The real tower of Babel
In Genesis Moses wrote of a people unwilling to spread over and populate the world. They said, “Let us stay in one place and build a tower that reaches to the heavens.” Unfortunately even scattered people build towers. The towers they build are of their sins. The voice from heaven said that their sins have heaped up as high as the heaven. God scattered the people at Babel and he will scatter the people who make such heaps of sins.
God remembers these blights and that memory does not accrue well. That is part of why he tells his own people to come out and be separate. They will be corrupted and they will share in the punishment.
Should we make our own little Christian commune?
What does the word from heaven mean to us in the early 21st Century? How do I, how do we in our era “come out” of the world? From all I can gather from my own reading of the scripture, prayers, watching life happen in my family and my church I see no suggestion that the Christian should be running for the hills, extricating themselves from any involvement with non-Christian humanity. There have been experiments like this, and they have their own serious difficulties for the hungers and flaws are carried with those who are coming out of the world.

Collected data entries:
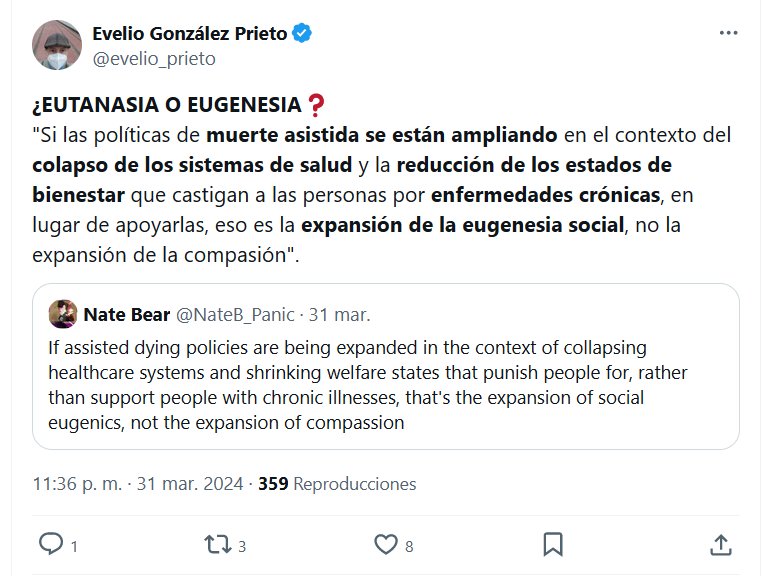
Task: Click the blue verified badge
Action: 303,33
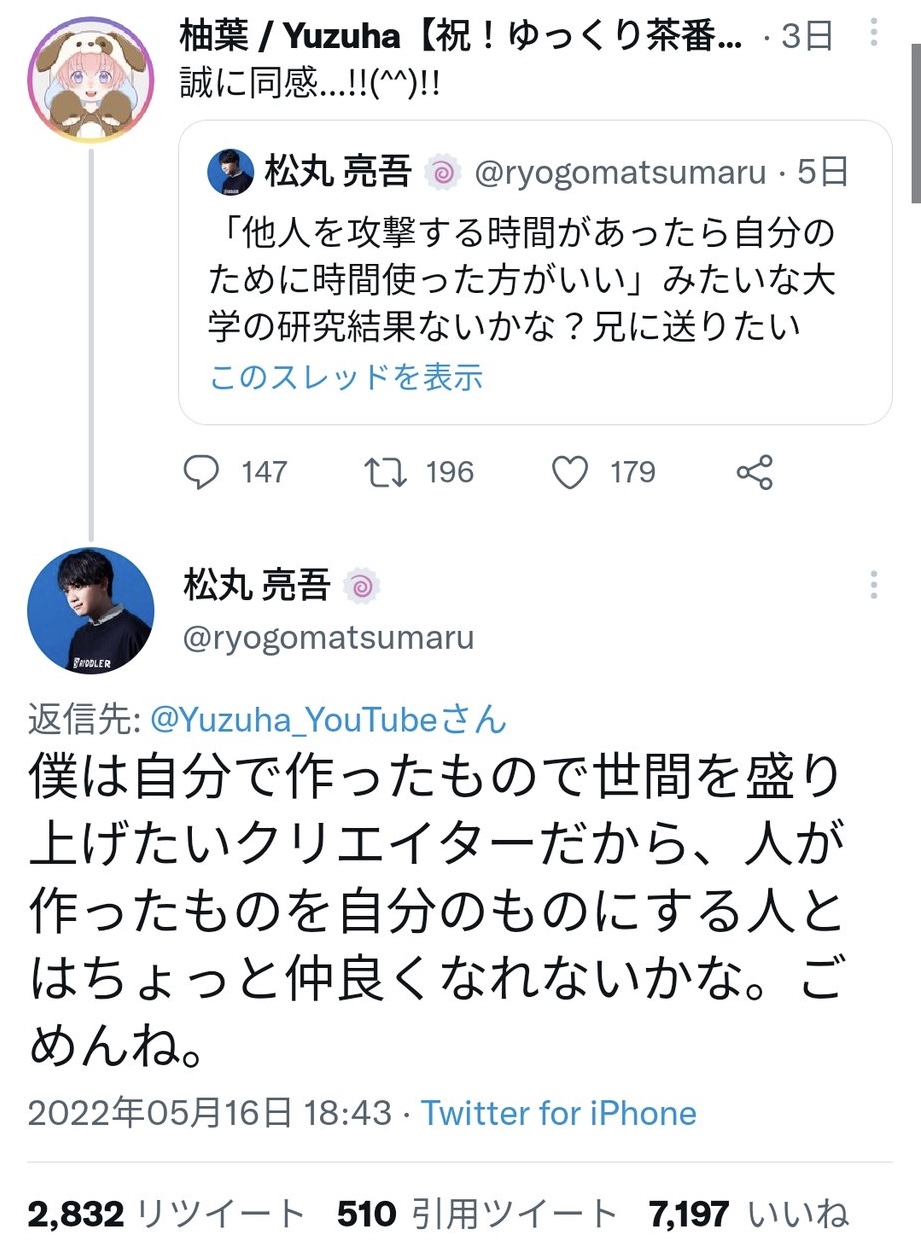The height and width of the screenshot is (1260, 921).
Task: Click the verified badge beside 松丸 亮吾 in quote
Action: click(441, 174)
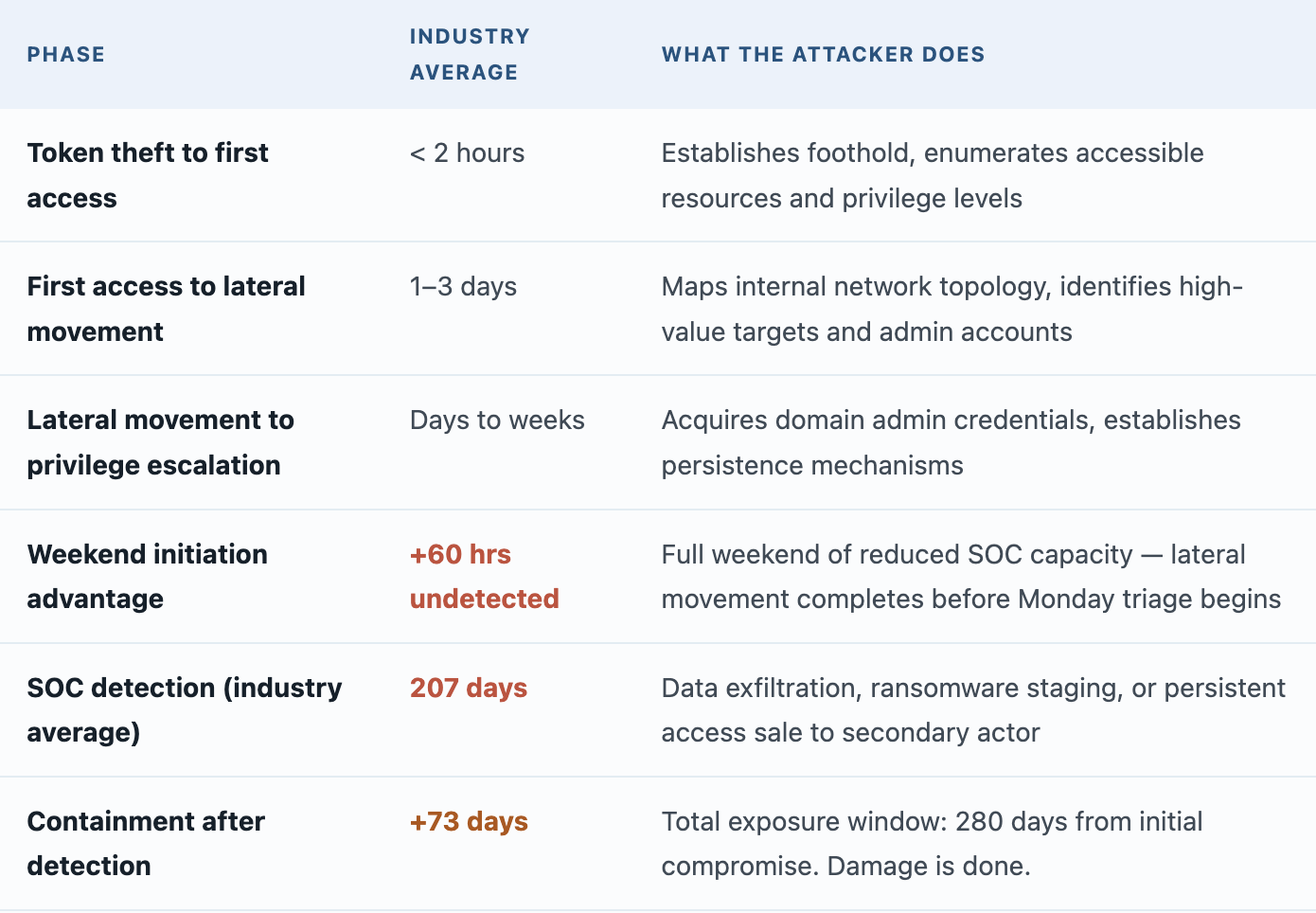Click the 'Days to weeks' value
This screenshot has width=1316, height=913.
click(x=497, y=421)
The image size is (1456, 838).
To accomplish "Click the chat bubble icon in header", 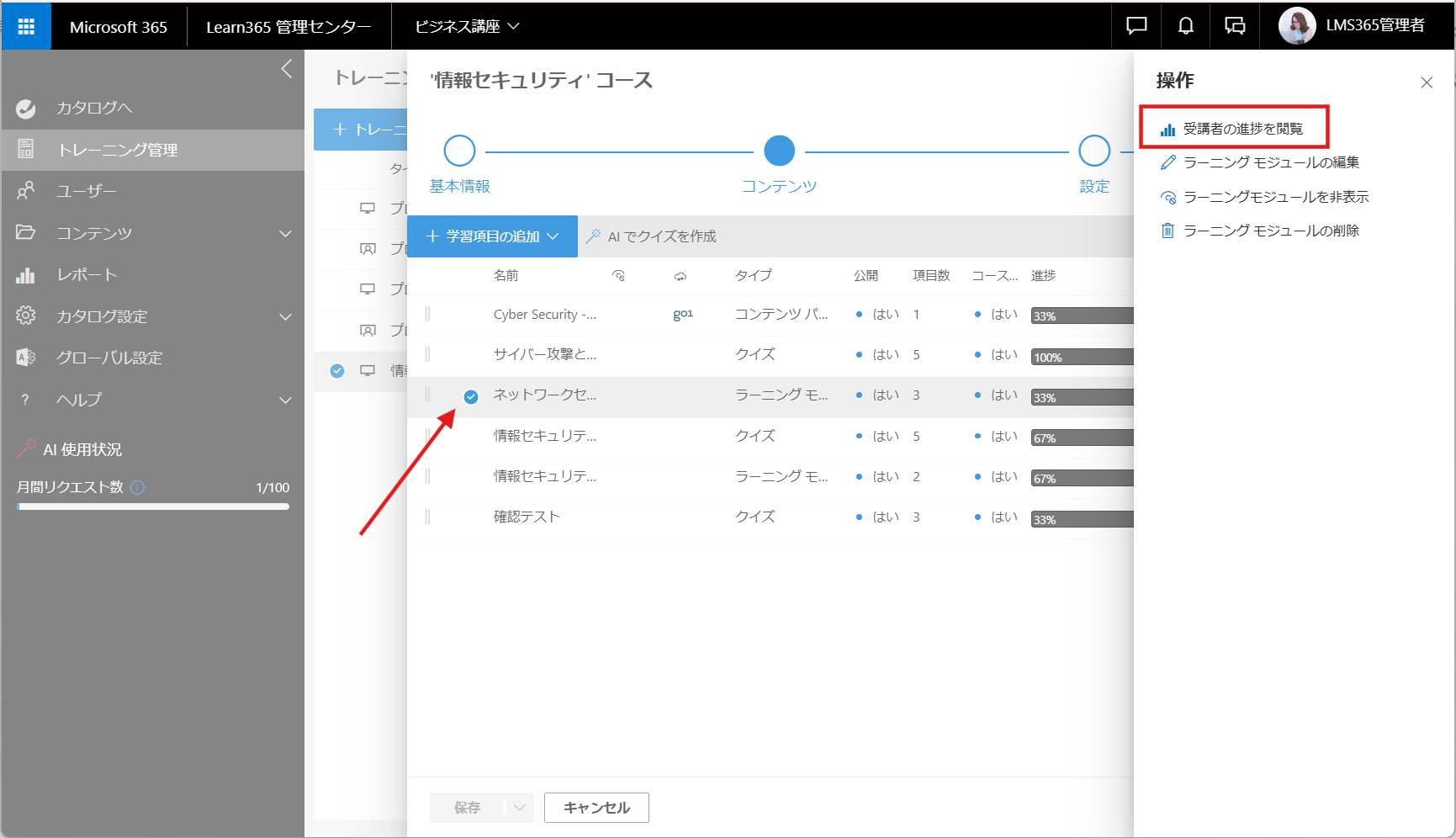I will (1136, 26).
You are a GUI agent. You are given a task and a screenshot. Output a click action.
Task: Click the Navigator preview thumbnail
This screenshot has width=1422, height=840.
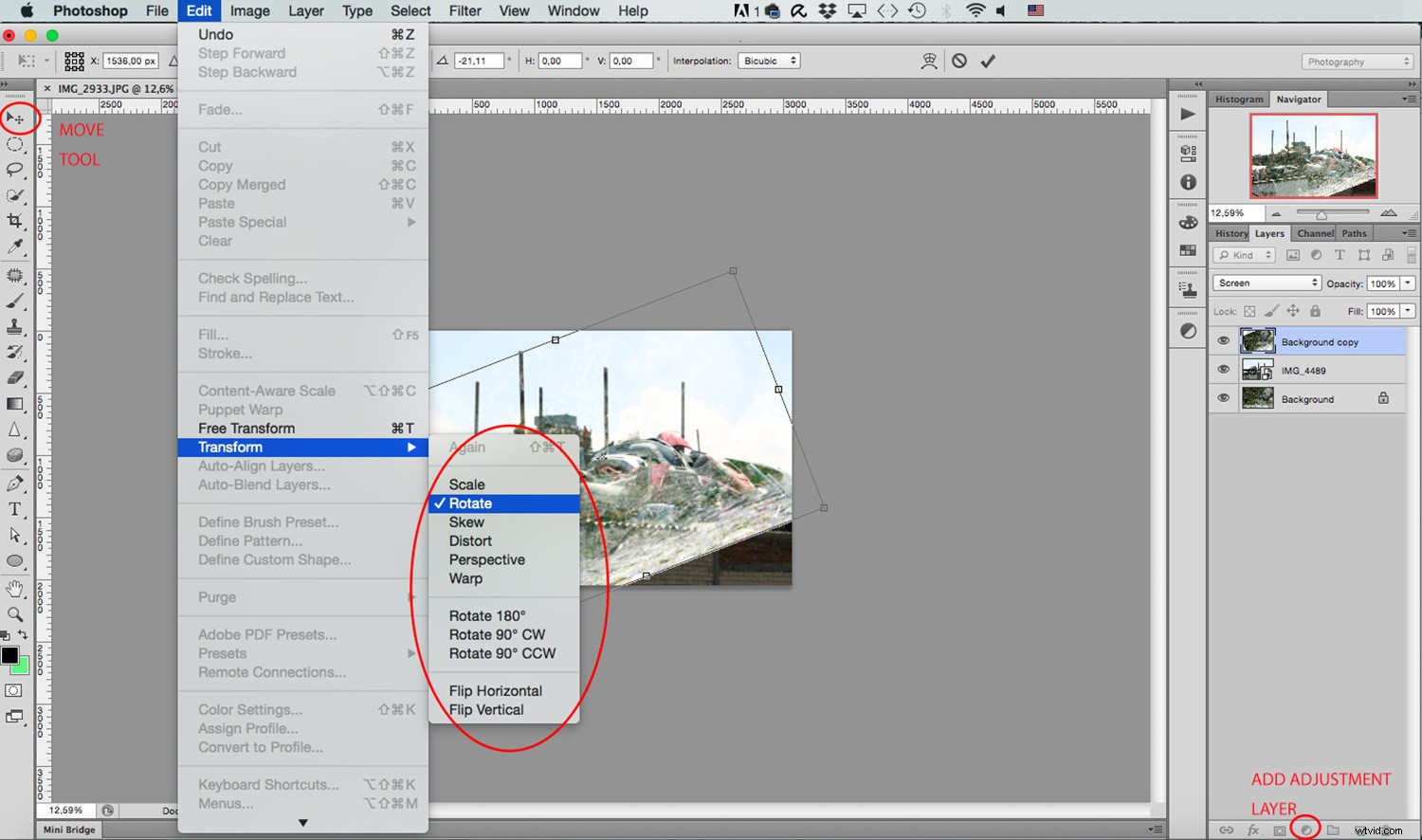pos(1314,155)

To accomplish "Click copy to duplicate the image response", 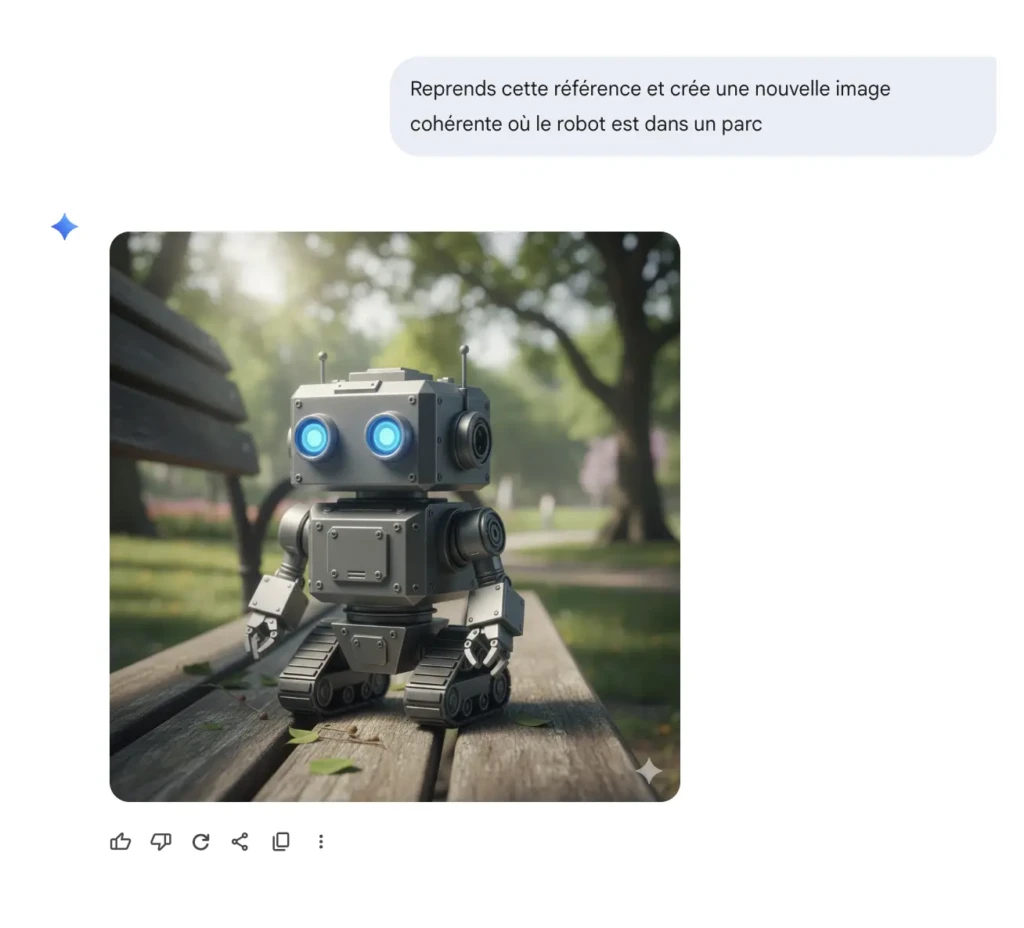I will pyautogui.click(x=281, y=841).
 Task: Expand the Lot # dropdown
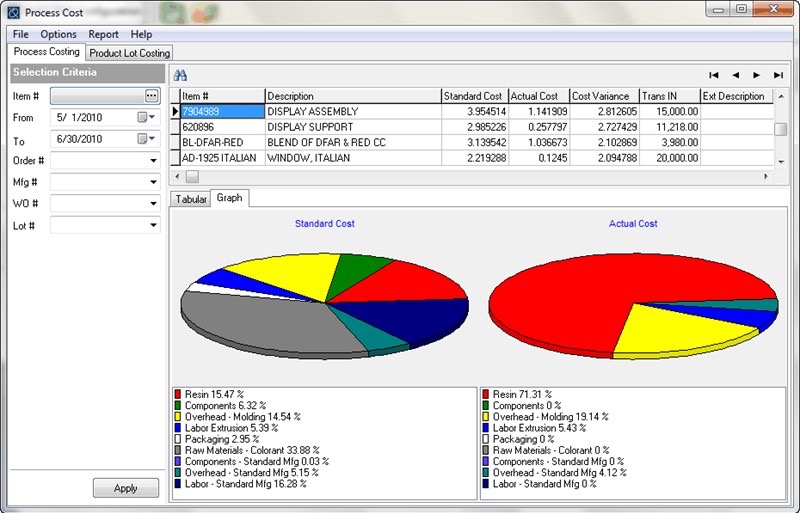tap(153, 226)
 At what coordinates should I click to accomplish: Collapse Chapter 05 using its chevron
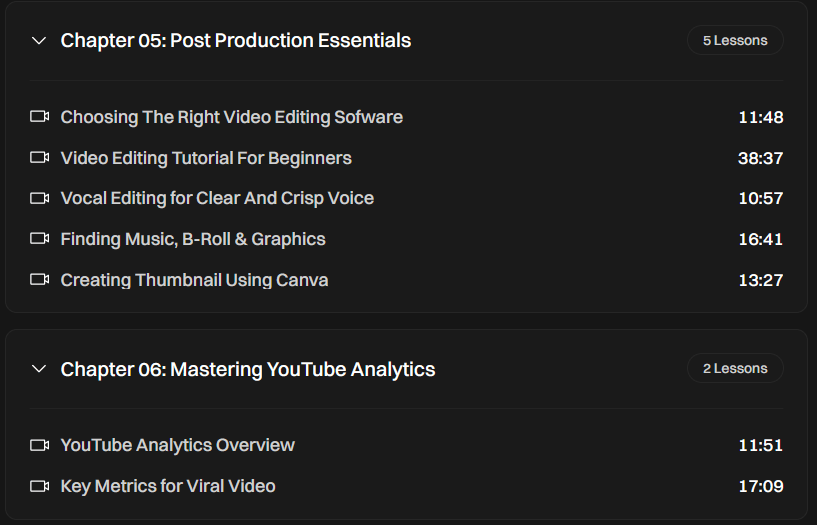(39, 41)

▸ **Instructions for the task**
Answer these questions using the text about the tower of Babel:
(a) What are the towers that scattered people build made of?
(b) What does God tell his own people to do?
(c) What does the writer say he sees no suggestion of for the Christian?
The data have no connection to the text about the tower of Babel.

▸ **Result for this exercise**
(a) Their sins.
(b) Come out and be separate.
(c) Running for the hills, extricating themselves from any involvement with non-Christian humanity.